I understand that it suffices to show that $f'(z)=0$

What I don't understand though, is how to take a partial derivative from $2u(x,y) + v(x,y) = 5$ ...

Another solution I thought of is,

If $2u(x,y) + v(x,y) = 5$, and 5 is a real number. Then 2 $y1$ and $y2$ is equal to $0$, and 2 $x1$ and $x2$ is equal to $5$.

meaning that if I take the derivative of 2 $x1$, its always going to be zero because 5 is a constant. $\frac{du}{dx} = 0$ and since it's analytic, by CRE it implies that $\frac{dv}{dy}$ is also zero.

Likewise if I take the derivative of $x2$, $\frac{dv}{dx}$ is also going to be $0$, which again by CRE implies that $-\frac{dv}{dx} = \frac{du}{dy}$.

So it's all $0$, meaning that $f$ is a constant.

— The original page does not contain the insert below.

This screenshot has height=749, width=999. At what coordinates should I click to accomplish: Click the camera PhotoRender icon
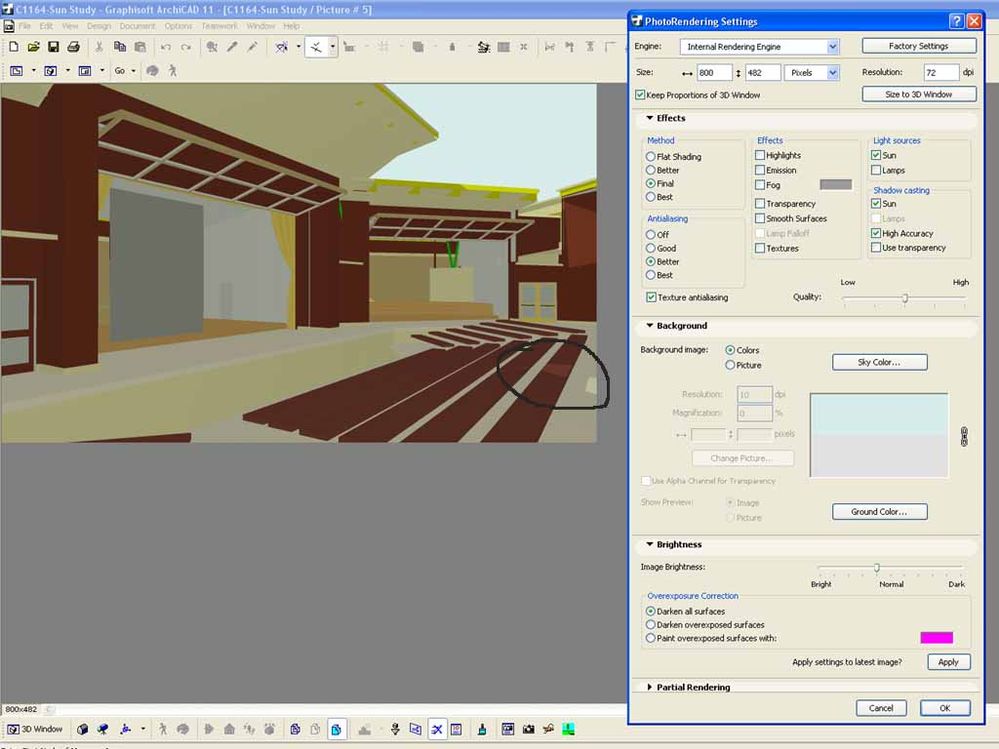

Any hints? or suggestions in regards to this solution?

Answer 1

The image of such an analytic function would be a subset of a line in the plane. I don't know where you are in your study of complex variable, but such a function would not be an open mapping [if it is nonconstant], so it cannot be analytic.

Answer 2

Taking partial derivatives of $$2u+v=5$$ gives $$2u_x+v_x=0\\2u_y+v_y=0$$ Use the Cauchy-Riemann equations to express the partials with respect to $y$ in terms of the partials with respect to $x$, and conclude that all fo them are $0$.

Answer 3

"I understand that it suffices to show that $f′(z)=0$". This is true only for domains in the complex plane. For a counterexample, take $f \equiv 1$ in $B_1 (0)$ and $f \equiv 0$ in $B_1 (3)$. $f$ is only locally constant. Other than that, @saulspatz already gave the answer I was about to give you.